From the records below, copy out exactly the lines from the one containing "Screen dimensions: 784x391" to the one containing "Task: Click inside the Fitness Goals textarea", both included. Add nothing else.

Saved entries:
────────────────

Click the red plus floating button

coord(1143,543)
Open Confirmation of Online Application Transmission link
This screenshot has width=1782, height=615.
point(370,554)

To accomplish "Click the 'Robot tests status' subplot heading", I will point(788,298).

────────────────

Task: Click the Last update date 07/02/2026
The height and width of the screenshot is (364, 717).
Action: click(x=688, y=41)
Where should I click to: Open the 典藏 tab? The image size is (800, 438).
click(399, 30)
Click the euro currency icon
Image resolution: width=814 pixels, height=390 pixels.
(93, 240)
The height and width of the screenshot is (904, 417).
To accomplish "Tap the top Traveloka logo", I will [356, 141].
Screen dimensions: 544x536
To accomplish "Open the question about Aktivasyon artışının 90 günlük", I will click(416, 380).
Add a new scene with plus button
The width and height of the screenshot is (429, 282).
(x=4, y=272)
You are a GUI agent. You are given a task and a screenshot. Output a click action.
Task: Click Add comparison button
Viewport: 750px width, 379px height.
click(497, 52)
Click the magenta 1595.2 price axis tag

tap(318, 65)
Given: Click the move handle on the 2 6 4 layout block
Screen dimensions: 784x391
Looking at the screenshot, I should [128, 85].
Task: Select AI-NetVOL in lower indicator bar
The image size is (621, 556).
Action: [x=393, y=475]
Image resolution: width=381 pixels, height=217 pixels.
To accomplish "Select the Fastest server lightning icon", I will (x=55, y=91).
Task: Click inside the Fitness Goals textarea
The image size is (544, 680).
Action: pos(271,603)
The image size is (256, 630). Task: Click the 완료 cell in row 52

────────────────

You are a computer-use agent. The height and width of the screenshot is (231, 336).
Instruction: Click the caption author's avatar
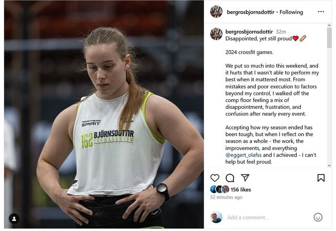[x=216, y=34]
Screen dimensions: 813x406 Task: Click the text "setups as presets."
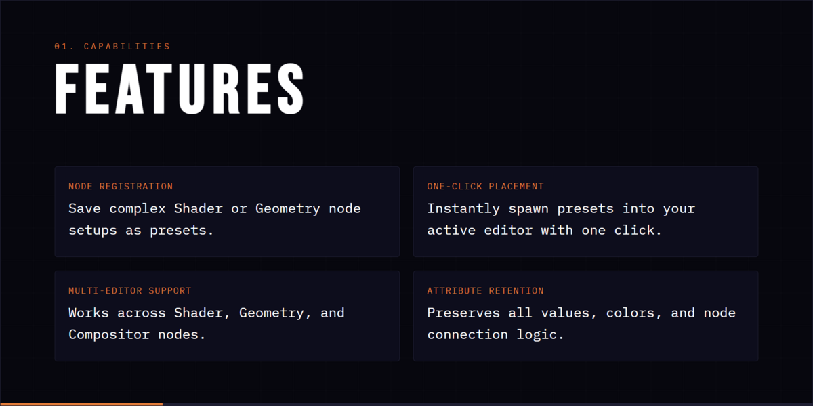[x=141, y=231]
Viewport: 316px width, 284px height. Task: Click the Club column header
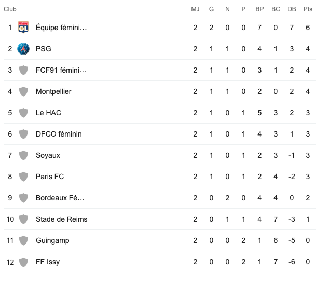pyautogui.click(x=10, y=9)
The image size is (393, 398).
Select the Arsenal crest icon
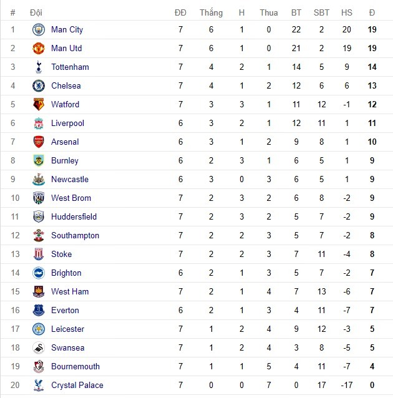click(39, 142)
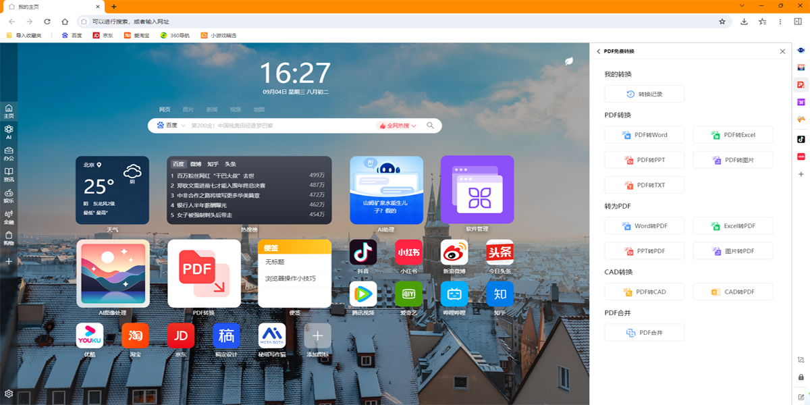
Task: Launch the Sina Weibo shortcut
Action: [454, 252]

────────────────

■ EXERCISE OUTPUT ■
Screen dimensions: 784x391
Looking at the screenshot, I should [128, 85].
Task: Select AI-NetVOL in lower indicator bar
The image size is (621, 556).
Action: [x=393, y=475]
Image resolution: width=381 pixels, height=217 pixels.
To accomplish "Select the Fastest server lightning icon", I will (x=55, y=91).
Task: Click inside the Fitness Goals textarea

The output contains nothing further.